## TASK DESCRIPTION
Please copy, exactly as they appear below, the lines from the one containing "Open File Explorer in the remote taskbar" through the one containing "Image resolution: width=1389".
INPUT DATA START
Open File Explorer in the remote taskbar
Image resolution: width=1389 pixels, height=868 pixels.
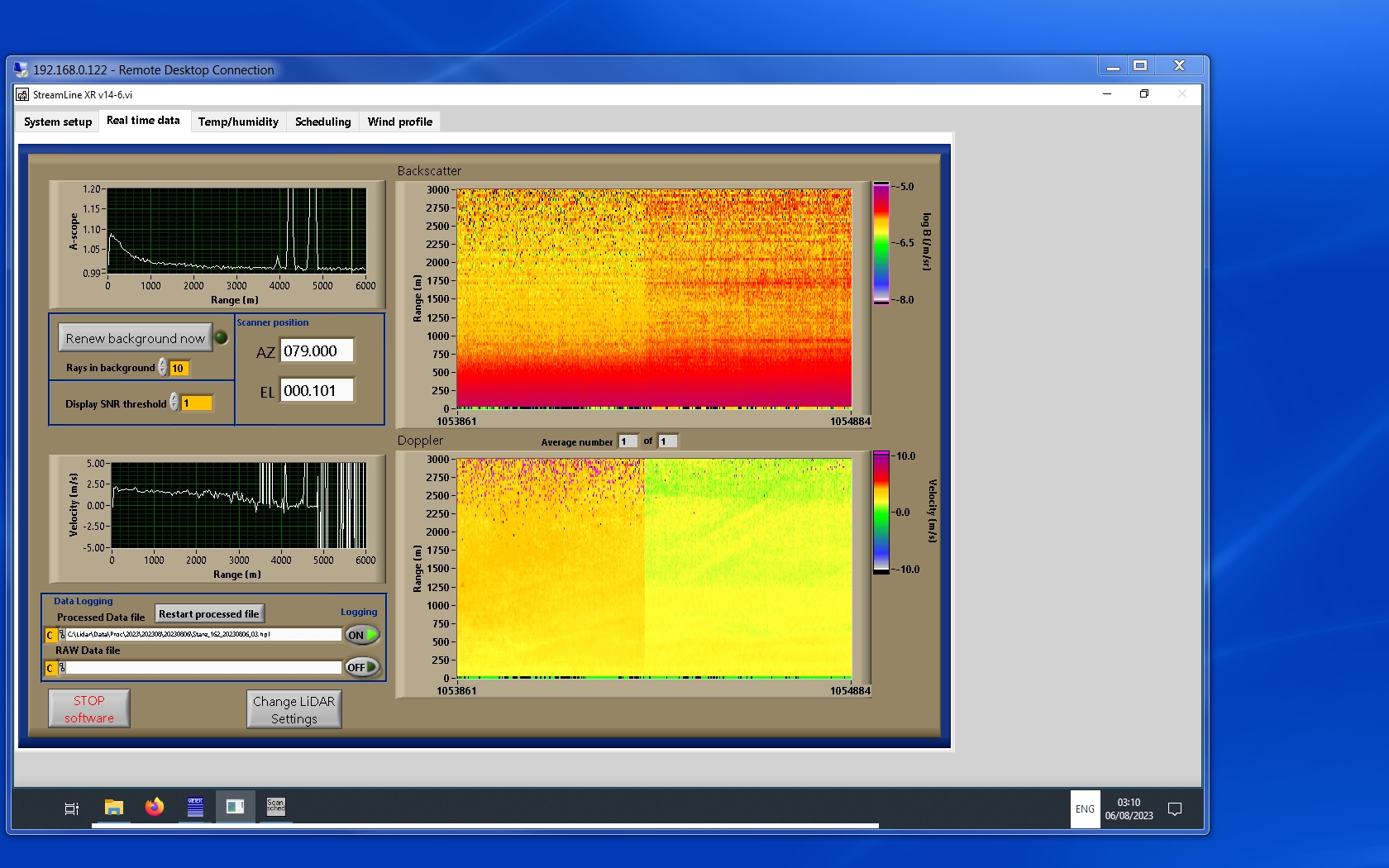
INPUT DATA END
INPUT DATA START
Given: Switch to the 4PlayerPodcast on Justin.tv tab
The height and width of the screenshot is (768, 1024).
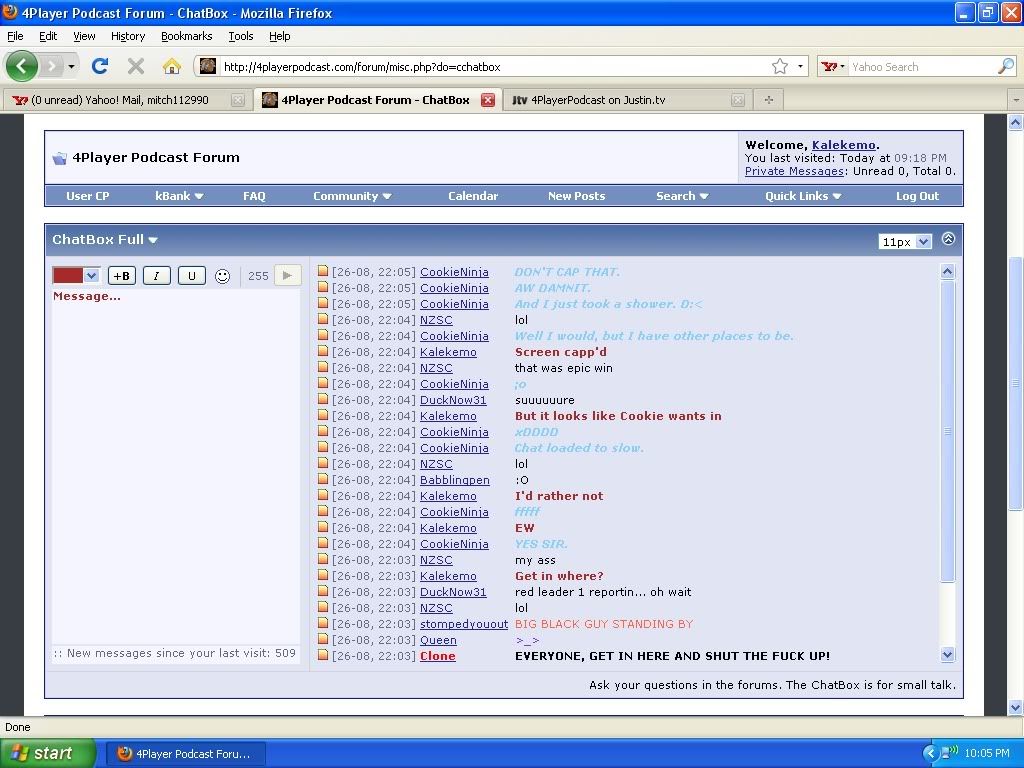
INPUT DATA END
INPUT DATA START
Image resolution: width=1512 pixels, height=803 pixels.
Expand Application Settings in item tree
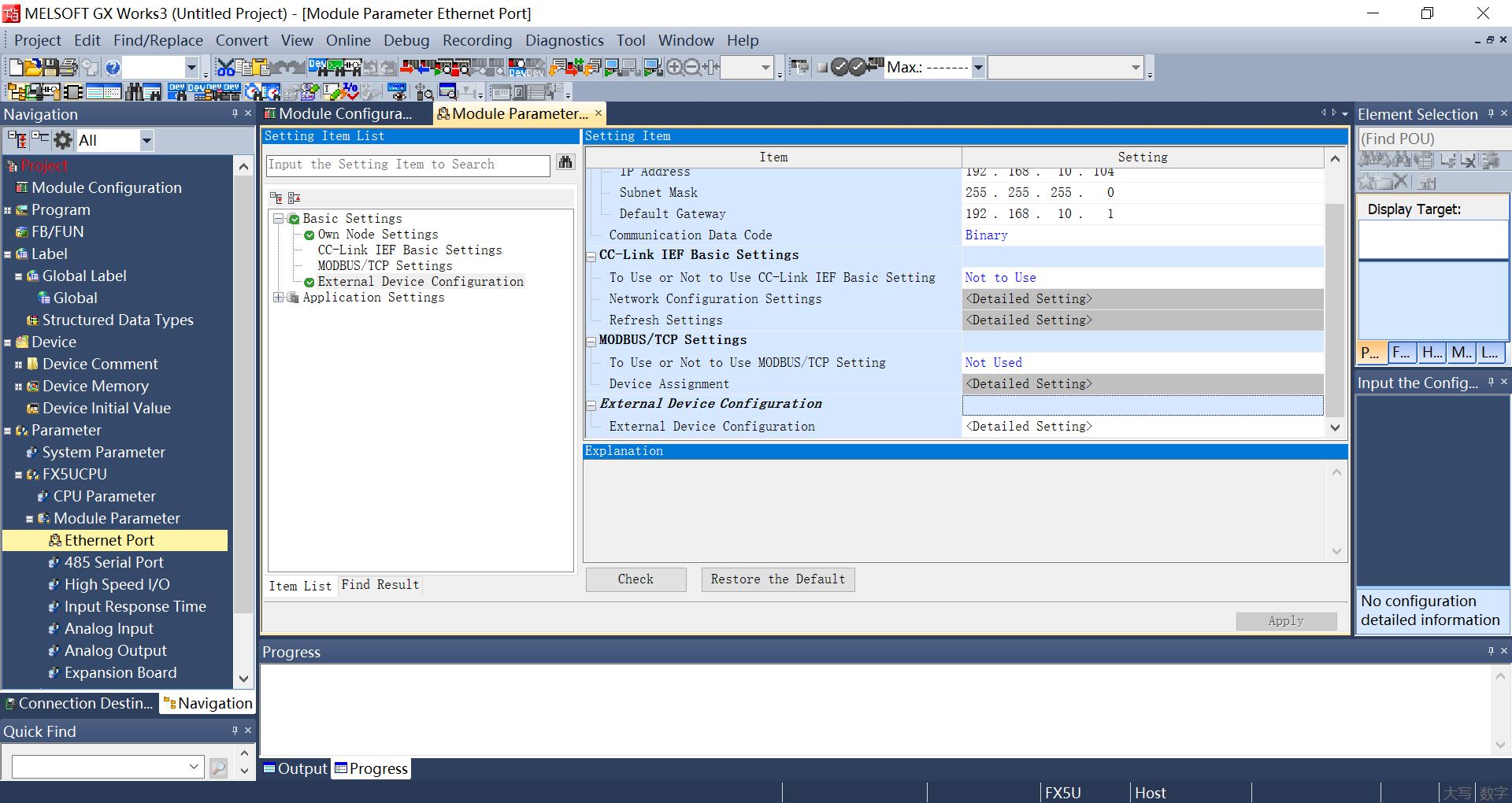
INPUT DATA END
## WRITTEN RESPONSE
Open File Explorer in the remote taskbar
Image resolution: width=1389 pixels, height=868 pixels.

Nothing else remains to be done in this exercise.